→ **WHAT NEEDS TO BE DONE**
Your answer must be every line of the data below that holds the string "status", copied exactly.

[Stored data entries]
━━━━━━━━━━━━━━━━

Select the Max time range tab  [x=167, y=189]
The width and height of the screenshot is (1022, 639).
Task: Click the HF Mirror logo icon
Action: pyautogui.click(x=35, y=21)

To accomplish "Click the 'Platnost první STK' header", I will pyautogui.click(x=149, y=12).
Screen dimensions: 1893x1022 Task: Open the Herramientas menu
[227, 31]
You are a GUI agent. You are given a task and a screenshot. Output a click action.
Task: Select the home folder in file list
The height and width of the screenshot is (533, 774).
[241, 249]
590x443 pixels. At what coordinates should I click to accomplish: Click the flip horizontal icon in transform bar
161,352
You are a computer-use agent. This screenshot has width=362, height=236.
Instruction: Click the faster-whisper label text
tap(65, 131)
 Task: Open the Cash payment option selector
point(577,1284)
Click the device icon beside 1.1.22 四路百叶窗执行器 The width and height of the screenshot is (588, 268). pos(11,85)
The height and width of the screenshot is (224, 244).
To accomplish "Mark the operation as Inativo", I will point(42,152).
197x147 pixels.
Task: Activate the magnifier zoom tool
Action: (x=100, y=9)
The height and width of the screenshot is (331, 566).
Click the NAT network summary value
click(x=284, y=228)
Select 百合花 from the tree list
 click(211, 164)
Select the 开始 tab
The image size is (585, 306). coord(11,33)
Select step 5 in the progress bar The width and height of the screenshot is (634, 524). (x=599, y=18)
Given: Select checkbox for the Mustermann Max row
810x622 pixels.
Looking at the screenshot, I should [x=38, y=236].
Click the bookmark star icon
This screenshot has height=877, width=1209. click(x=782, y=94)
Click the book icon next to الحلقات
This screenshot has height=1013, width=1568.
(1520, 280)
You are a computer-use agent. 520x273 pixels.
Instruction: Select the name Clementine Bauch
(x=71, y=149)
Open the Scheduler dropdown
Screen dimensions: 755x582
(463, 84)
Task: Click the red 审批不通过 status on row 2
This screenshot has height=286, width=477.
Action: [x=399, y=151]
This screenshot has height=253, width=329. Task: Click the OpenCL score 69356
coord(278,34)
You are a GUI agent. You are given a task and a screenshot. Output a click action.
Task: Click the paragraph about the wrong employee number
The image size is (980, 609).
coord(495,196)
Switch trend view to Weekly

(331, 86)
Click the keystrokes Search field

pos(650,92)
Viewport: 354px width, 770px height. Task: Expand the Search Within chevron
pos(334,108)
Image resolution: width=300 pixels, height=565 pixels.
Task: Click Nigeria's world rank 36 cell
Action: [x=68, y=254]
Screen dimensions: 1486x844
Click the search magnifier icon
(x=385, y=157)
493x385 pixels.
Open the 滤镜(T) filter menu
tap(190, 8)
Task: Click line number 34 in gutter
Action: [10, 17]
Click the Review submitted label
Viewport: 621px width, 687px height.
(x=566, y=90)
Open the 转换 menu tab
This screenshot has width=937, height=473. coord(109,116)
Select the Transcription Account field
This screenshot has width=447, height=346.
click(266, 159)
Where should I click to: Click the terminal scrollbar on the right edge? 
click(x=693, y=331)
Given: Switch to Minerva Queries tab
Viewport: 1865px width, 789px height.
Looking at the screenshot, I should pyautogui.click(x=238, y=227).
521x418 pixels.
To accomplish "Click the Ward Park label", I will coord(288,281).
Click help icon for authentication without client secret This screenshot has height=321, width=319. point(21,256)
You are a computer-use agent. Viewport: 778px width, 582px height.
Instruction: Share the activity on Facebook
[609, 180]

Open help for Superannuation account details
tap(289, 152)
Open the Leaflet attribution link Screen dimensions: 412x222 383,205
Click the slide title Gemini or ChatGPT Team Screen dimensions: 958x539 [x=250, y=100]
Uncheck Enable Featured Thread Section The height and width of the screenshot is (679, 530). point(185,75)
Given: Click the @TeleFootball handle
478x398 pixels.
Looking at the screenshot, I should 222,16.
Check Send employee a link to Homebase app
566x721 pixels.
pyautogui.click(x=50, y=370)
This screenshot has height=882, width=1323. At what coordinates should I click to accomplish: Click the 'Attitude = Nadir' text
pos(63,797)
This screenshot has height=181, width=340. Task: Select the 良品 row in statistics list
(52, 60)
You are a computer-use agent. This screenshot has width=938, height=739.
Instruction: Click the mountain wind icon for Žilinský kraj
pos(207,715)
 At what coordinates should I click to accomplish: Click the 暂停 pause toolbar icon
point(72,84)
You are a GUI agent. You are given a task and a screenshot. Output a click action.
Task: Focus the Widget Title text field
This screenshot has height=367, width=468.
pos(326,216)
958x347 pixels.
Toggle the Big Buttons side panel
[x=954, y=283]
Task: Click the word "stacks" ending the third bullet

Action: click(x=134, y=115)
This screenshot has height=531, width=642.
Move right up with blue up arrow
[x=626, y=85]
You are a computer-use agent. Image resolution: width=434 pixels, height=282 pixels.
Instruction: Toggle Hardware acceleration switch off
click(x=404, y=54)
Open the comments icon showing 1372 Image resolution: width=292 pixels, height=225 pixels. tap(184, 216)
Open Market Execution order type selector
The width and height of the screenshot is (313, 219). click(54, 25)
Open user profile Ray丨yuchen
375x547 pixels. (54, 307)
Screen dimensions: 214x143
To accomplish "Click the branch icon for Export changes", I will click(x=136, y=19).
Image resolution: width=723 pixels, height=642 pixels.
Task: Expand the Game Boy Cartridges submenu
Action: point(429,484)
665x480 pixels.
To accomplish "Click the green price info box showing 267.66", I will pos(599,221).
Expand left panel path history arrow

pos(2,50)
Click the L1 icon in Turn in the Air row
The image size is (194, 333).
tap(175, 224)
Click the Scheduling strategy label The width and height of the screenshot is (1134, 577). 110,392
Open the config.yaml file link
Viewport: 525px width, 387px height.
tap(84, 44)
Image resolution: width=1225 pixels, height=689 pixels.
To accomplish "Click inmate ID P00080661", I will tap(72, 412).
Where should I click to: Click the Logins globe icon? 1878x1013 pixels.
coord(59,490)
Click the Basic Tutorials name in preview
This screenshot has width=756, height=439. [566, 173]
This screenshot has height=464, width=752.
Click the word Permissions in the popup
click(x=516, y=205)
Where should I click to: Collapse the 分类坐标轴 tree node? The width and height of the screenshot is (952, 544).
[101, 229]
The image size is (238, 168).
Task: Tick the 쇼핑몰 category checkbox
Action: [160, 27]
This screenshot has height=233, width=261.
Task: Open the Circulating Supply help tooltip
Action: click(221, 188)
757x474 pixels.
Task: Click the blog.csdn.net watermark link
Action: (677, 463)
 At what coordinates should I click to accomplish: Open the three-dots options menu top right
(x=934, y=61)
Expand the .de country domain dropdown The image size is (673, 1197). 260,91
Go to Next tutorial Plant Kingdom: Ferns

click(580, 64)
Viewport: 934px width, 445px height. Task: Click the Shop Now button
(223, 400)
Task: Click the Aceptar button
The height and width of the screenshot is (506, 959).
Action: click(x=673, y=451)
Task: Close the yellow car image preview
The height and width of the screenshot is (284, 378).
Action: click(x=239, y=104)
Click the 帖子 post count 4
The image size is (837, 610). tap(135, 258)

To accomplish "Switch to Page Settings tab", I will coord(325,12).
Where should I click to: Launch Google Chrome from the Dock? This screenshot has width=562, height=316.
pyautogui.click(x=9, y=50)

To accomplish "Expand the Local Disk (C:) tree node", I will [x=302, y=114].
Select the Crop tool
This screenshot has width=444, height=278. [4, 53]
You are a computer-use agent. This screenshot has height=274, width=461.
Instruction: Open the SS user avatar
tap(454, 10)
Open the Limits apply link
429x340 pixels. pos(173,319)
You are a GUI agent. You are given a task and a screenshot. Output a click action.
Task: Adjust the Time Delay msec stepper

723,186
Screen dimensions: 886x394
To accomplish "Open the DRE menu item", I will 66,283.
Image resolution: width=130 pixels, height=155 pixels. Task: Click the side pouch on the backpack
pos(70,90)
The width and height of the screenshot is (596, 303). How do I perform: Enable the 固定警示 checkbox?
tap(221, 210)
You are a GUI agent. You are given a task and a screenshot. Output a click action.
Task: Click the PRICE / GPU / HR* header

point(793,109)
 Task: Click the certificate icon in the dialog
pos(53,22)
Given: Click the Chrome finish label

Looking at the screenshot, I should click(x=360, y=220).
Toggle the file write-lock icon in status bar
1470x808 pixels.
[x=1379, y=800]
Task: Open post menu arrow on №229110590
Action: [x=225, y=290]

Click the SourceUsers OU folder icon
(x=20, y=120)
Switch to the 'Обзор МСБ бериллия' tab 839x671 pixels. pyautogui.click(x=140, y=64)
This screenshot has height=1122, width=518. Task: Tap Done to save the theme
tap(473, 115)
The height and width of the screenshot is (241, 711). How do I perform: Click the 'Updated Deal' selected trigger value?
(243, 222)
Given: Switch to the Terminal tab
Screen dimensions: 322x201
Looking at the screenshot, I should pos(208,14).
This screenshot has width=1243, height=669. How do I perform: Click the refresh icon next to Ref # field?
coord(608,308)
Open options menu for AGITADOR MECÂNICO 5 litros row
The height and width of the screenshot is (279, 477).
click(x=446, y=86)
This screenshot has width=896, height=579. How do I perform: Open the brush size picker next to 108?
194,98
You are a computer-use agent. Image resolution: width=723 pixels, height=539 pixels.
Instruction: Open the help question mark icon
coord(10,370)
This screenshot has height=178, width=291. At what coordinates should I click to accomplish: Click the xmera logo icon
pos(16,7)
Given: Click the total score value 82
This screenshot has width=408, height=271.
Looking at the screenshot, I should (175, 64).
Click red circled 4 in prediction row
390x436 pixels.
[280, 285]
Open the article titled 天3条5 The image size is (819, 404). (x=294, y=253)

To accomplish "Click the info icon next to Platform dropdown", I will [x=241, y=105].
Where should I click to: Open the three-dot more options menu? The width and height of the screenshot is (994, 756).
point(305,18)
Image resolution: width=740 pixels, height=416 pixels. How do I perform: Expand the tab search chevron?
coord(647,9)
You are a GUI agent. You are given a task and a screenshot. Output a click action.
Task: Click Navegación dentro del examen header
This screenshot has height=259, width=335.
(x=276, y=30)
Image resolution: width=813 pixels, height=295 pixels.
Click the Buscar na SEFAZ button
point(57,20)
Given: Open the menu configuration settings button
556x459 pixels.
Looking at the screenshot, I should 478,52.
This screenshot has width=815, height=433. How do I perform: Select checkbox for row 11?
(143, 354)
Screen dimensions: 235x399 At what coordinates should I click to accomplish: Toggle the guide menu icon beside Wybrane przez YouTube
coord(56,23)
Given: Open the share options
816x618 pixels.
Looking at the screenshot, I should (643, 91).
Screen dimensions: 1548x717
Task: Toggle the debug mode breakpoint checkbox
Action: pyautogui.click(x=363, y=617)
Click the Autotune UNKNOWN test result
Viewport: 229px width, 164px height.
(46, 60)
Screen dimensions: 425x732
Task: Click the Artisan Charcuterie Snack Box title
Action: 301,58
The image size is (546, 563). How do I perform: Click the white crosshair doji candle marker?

━━━━━━━━━━━━━━━━

→ **ANSWER TO THE EXERCISE**
Task: Click the red 审批不通过 status on row 2
Toggle the file write-lock icon in status bar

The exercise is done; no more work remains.